Eat’n Park’s Squirrel Hill Restaurant is Closing For Good

The Murray Avenue diner will close after 45 years, marking the second shuttered eatery on the block.
Eat N Park

PHOTO: GOOGLE

It’s lights out for another staple of the Squirrel Hill restaurant scene.

Eat‘n Park announced that it will permanently close its Murray Avenue location on Jan. 24, making it the second eatery on the block to shut its doors in recent weeks. Pamela’s Diner shuttered its original Murray Avenue location at the end of December, citing pandemic-era shortages and the loss of several longtime employees — two of whom died (not from COVID), while others retired.

Both diners, only about a two-minute walk from each other, have been around for more than four decades. 

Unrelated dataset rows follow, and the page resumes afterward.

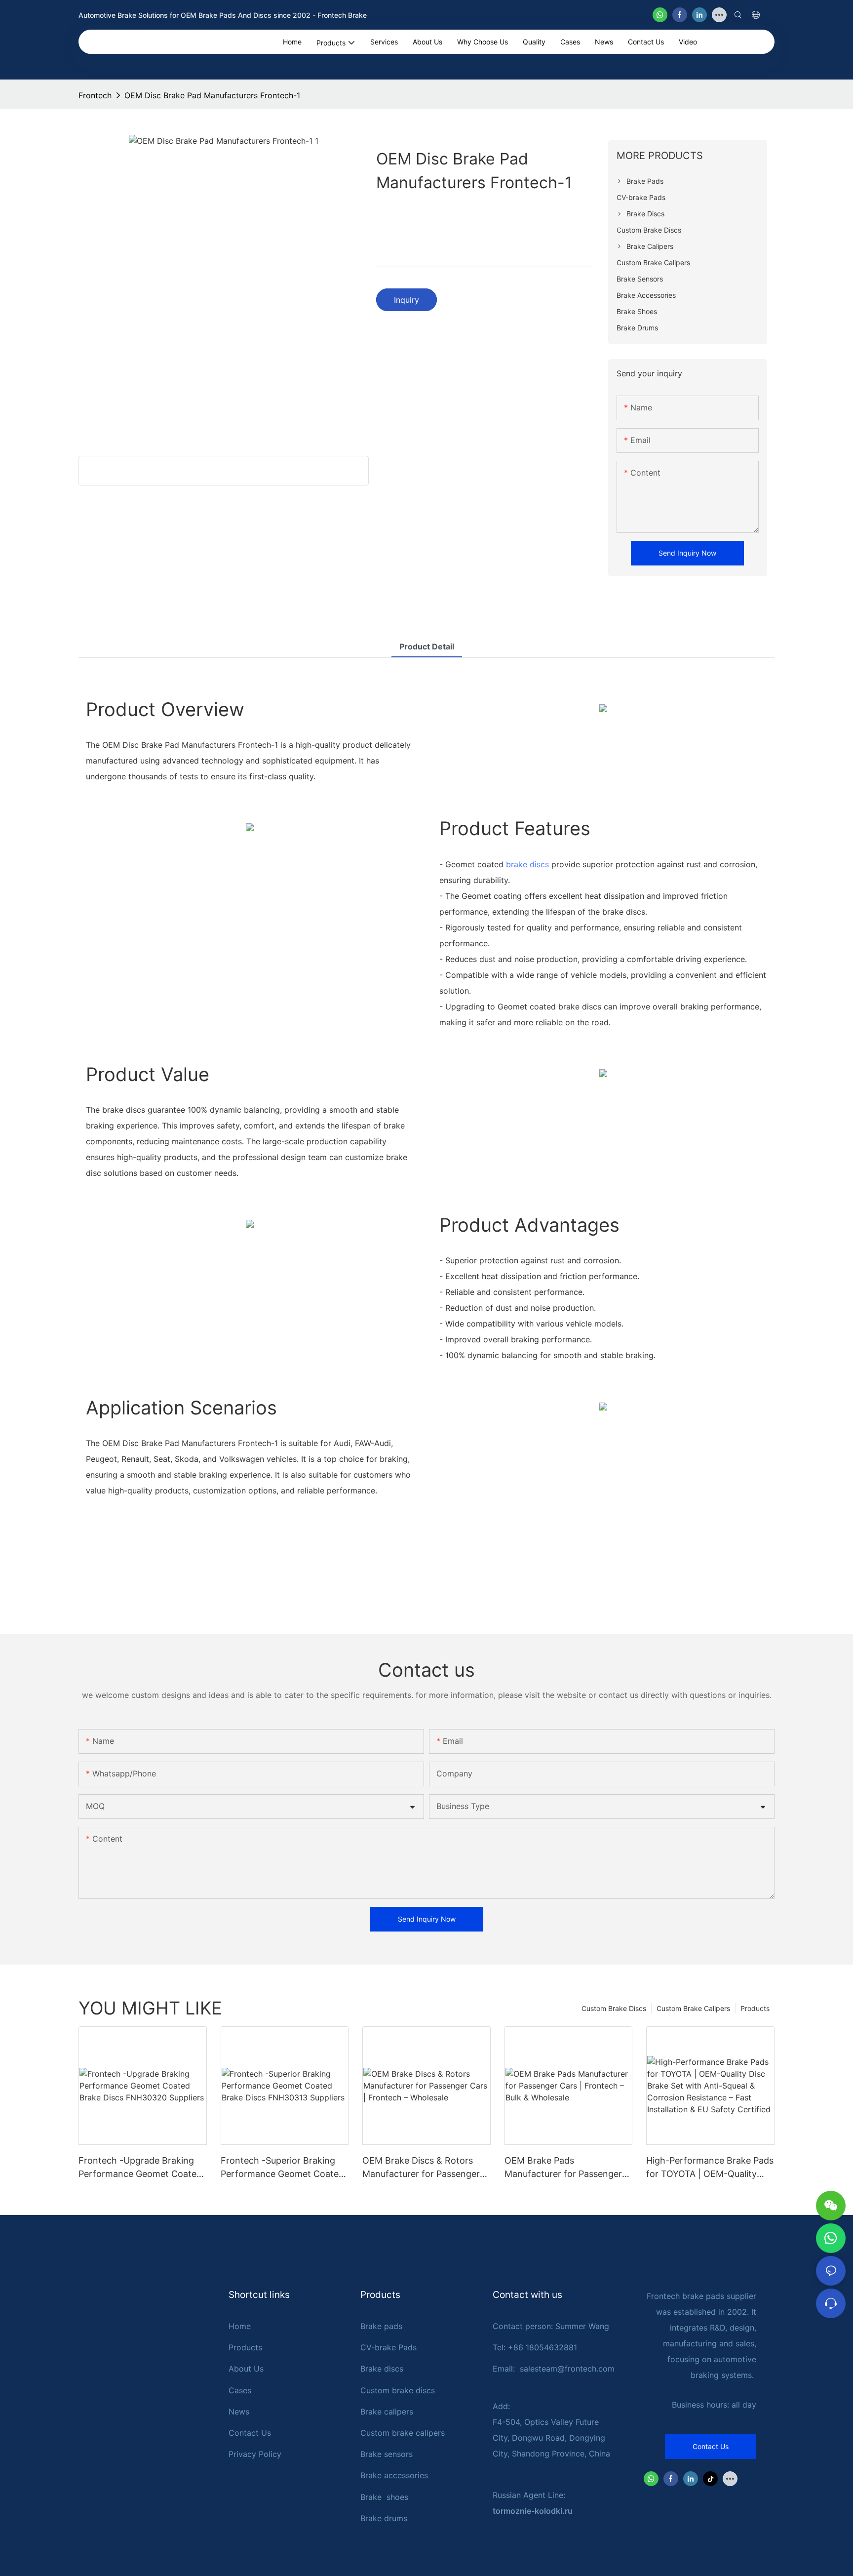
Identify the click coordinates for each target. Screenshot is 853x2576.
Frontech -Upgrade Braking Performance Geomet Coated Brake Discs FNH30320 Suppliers (140, 2167)
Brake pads (381, 2326)
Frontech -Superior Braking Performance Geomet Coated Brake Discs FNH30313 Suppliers (282, 2167)
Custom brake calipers (402, 2433)
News (239, 2411)
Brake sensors (386, 2454)
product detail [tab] (426, 646)
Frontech (95, 95)
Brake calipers (386, 2411)
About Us (246, 2369)
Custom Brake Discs (614, 2008)
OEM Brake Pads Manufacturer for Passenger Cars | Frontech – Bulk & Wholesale (563, 2167)
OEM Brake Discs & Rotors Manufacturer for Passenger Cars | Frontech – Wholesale (421, 2167)
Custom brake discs (397, 2390)
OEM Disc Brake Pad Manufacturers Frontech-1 (212, 95)
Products (755, 2008)
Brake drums (383, 2518)
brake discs (527, 864)
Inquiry (406, 300)
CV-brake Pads (388, 2347)
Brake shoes (384, 2497)
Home (240, 2326)
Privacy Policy (255, 2454)
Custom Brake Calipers (693, 2008)
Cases (240, 2390)
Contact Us (250, 2433)
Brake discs (381, 2369)
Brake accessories (394, 2475)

“We are grateful to our team members for creating smiles for our friends and neighbors in the Squirrel Hill community for the past 45 years,” Eat’n Park spokesperson Courtney Caprara said in a statement.

She added that the restaurant’s staff will be offered continuous employment with the company, and thanked the neighborhood for its years of patronage.

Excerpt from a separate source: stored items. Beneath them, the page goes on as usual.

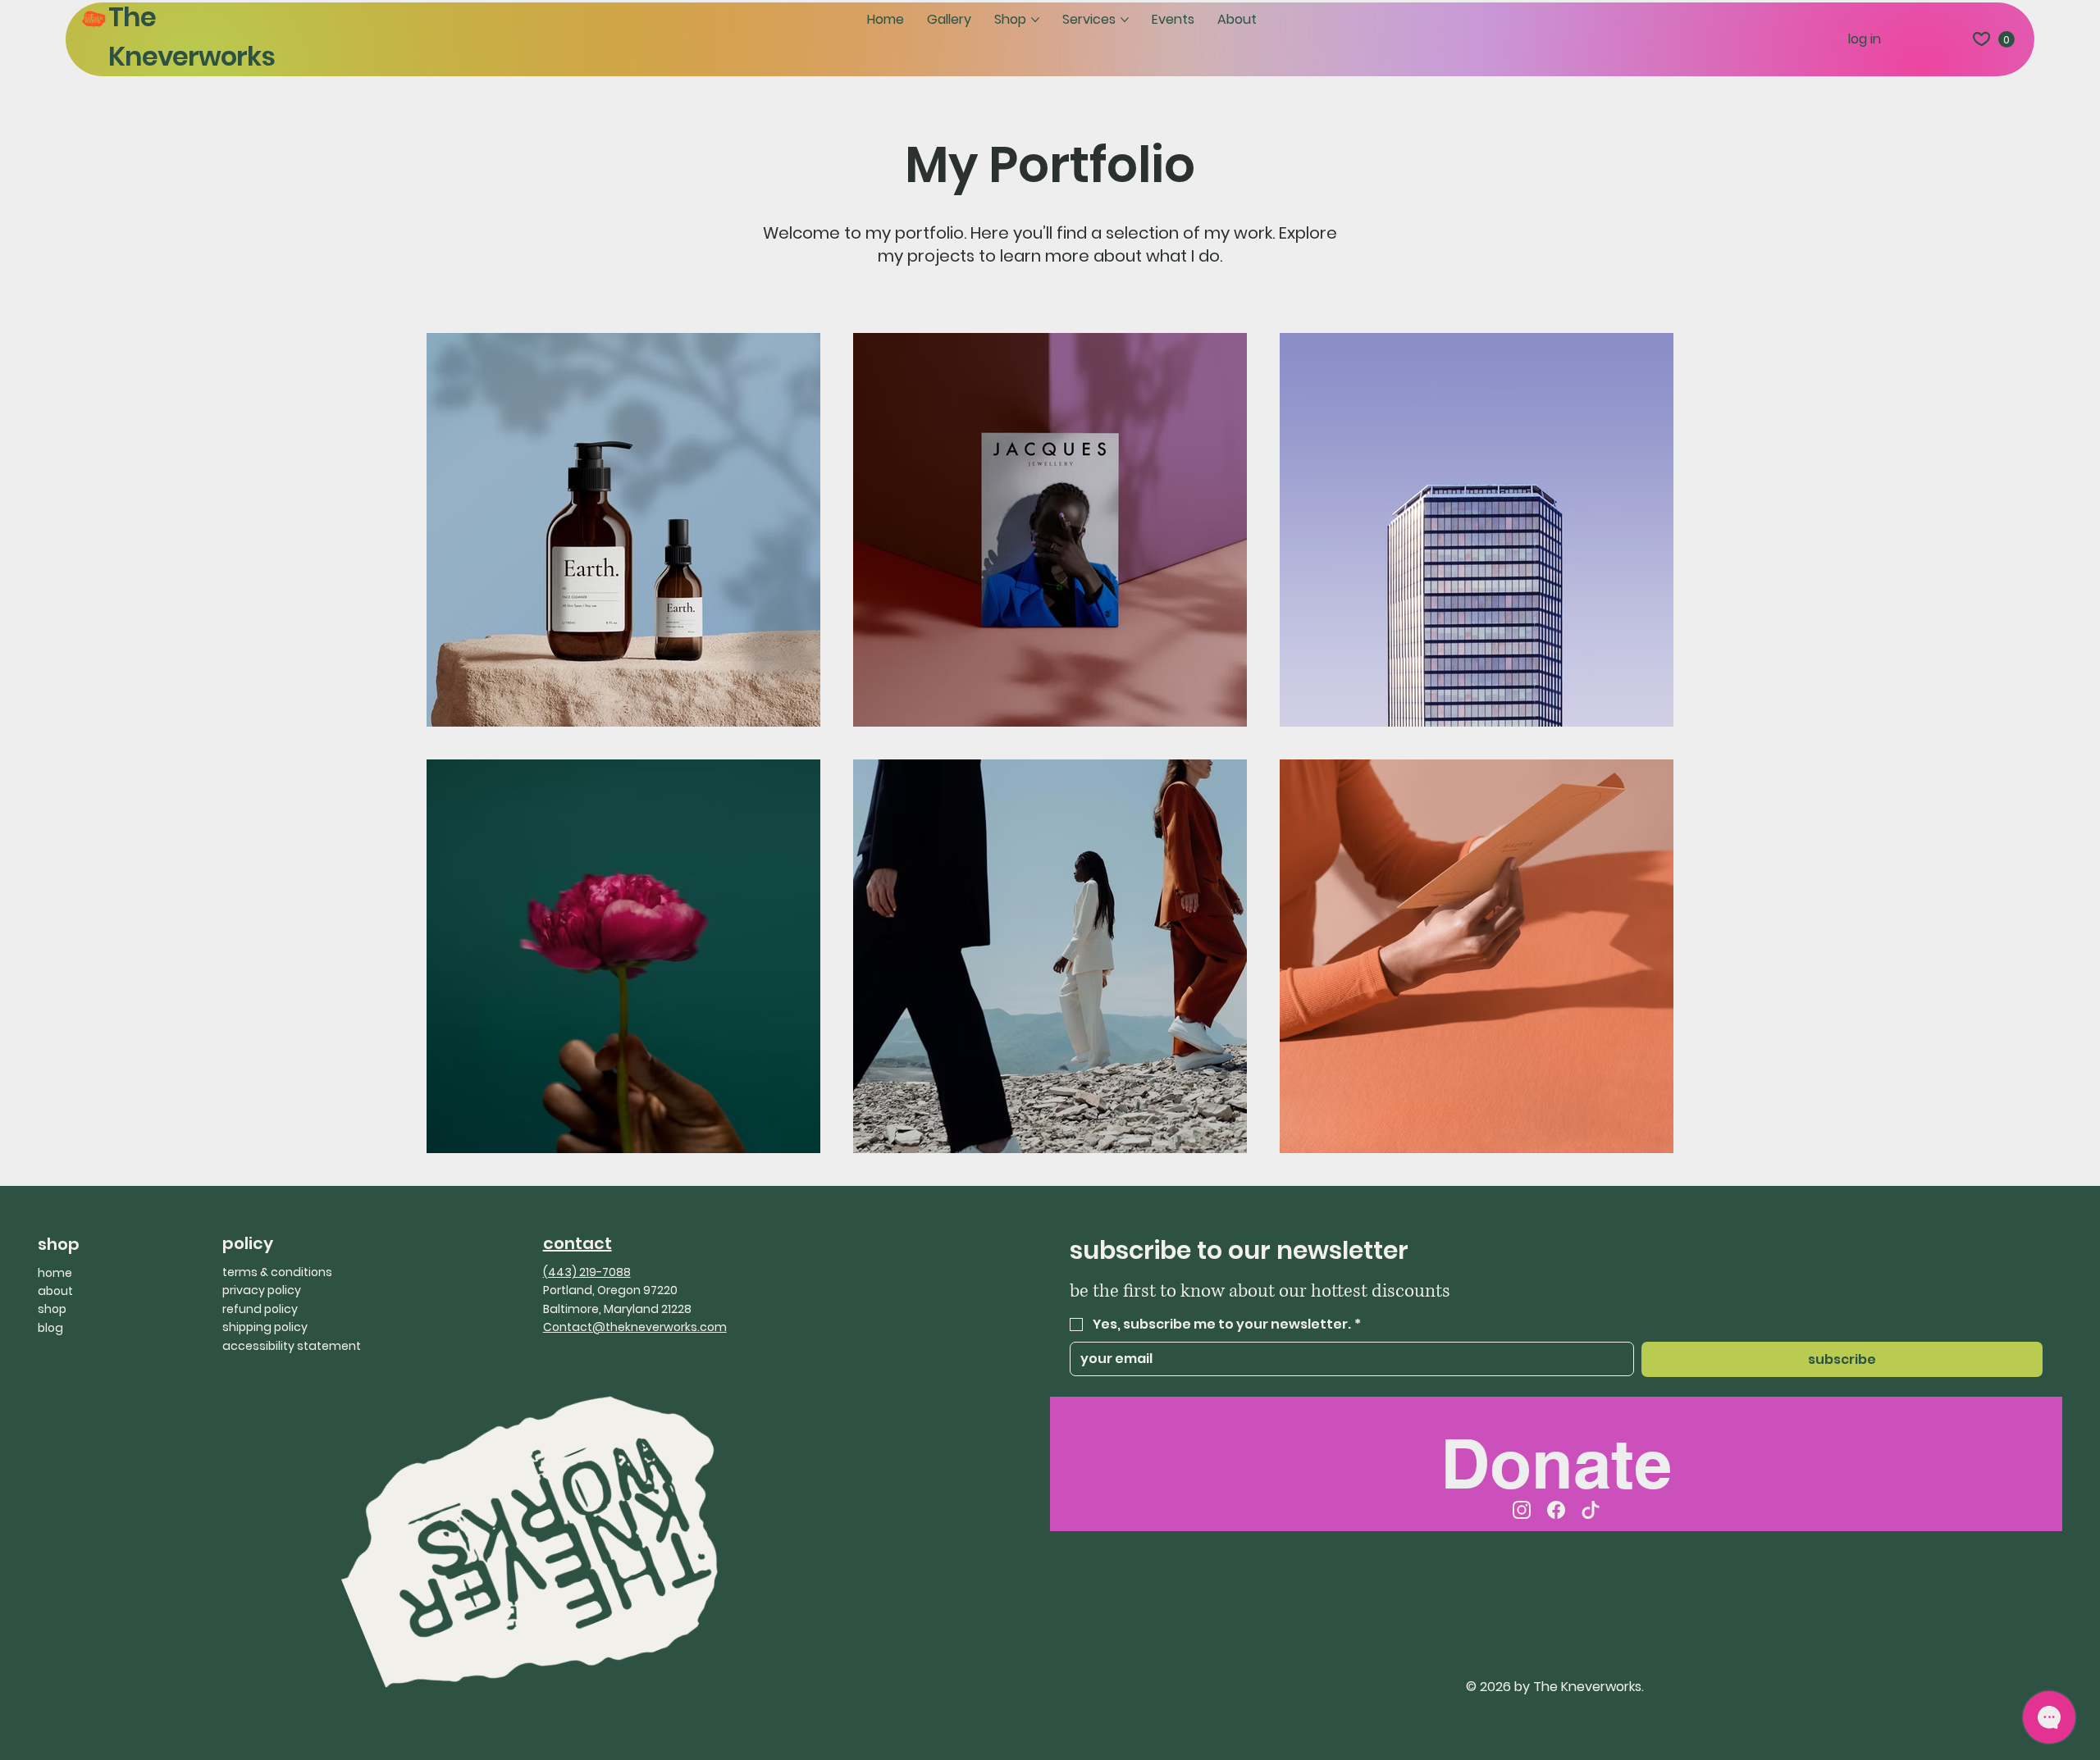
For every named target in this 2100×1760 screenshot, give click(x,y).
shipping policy (265, 1327)
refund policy (260, 1309)
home (55, 1273)
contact (577, 1243)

“To our guests in the Squirrel Hill community — whether you started your day with us, ended your evening with us, or visited anytime in between, we are grateful you chose Eat’n Park,” she said.

No immediate reason was given for the closure, but the announcement comes amid another wave of pandemic-era losses. Since the start of the pandemic in March 2020, the city has lost The Original Hot Dog Shop, fondly called The O, in Oakland; Alexander’s Italian Bistro in Bloomfield; The Carlton Restaurant in Downtown;  NOLA on the Square in Downtown; and many more — some of which had been around for decades and had managed to stay afloat despite weathering other challenges.

After what the Homestead-based Eat‘n Park group called the “difficult decision” to close the Murray Avenue restaurant, there will be 10 remaining Eat‘n Park locations peppered around the city and its suburbs. There are 50 throughout the commonwealth, with a few outposts in Ohio and West Virginia, too.

The first Eat‘n Park opened on Saw Mill Run Boulevard in the summer of 1949. True to its name, carhops would come and serve guests right in their parked cars — a concept that was new to the region at the time. It wasn’t until a few years later that Eat‘n Park would open its first dining room in 1955, though it would still offer carhop service for another 16 years

The Murray Avenue location opened in the mid-1970s, but doors will close for good at 5 p.m. on Jan. 24.